NAPHTALI B. ISAAC HA-KOHEN:

Polish-German rabbi; born in Ostrov, Poland, 1649; died at Constantinople 1719. His father was rabbi of Ostrov. In 1663 Naphtali was taken prisoner by the Tatars when they invaded Poland, but he managed to effect his escape. Soon afterward he took the place of his father as rabbi of Ostrov, and in 1690 he was invited to the rabbinate of Posen. Here he devoted himself to the study of Cabala; he attained such wide celebrity as a cabalist that many rich communities in Germany competed with one another for the distinction of having Naphtali as their rabbi. In 1704 he entered the rabbinate of Frankfort-on-the-Main.
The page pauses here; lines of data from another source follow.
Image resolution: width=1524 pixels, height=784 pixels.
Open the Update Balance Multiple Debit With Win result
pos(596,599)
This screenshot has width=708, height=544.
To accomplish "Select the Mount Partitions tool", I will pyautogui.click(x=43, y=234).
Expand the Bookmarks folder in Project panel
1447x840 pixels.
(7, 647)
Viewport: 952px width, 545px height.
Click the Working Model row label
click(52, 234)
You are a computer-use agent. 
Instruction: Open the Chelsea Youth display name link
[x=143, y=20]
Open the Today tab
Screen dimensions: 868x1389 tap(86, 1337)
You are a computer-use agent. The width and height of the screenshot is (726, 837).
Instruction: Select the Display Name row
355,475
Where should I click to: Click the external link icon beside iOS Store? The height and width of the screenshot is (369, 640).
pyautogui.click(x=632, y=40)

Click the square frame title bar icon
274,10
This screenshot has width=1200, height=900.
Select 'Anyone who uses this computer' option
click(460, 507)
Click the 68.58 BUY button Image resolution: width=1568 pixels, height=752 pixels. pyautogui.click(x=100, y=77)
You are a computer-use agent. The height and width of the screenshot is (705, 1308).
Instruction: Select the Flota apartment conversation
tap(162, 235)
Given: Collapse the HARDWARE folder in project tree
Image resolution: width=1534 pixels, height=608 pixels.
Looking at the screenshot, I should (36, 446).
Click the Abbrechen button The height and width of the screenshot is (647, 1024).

In 1711 the entire "Judenstrasse" was destroyed by a fire which broke out in his house, and Naphtali was accused of having set it on fire himself in order to test the validity of an amulet which he was said to have made and which was supposed to have the property of rendering objects inflammable. He was consequently imprisoned, and was released only after he had resigned his rabbinate. Naphtali then went to Prague. In 1714 he returned to his native town, and in 1715 went to Dresden to the court of the Polish king Augustus II., where he remained for some time. In 1719 he started, with his wife, for Palestine, but death overtook him in Constantinople.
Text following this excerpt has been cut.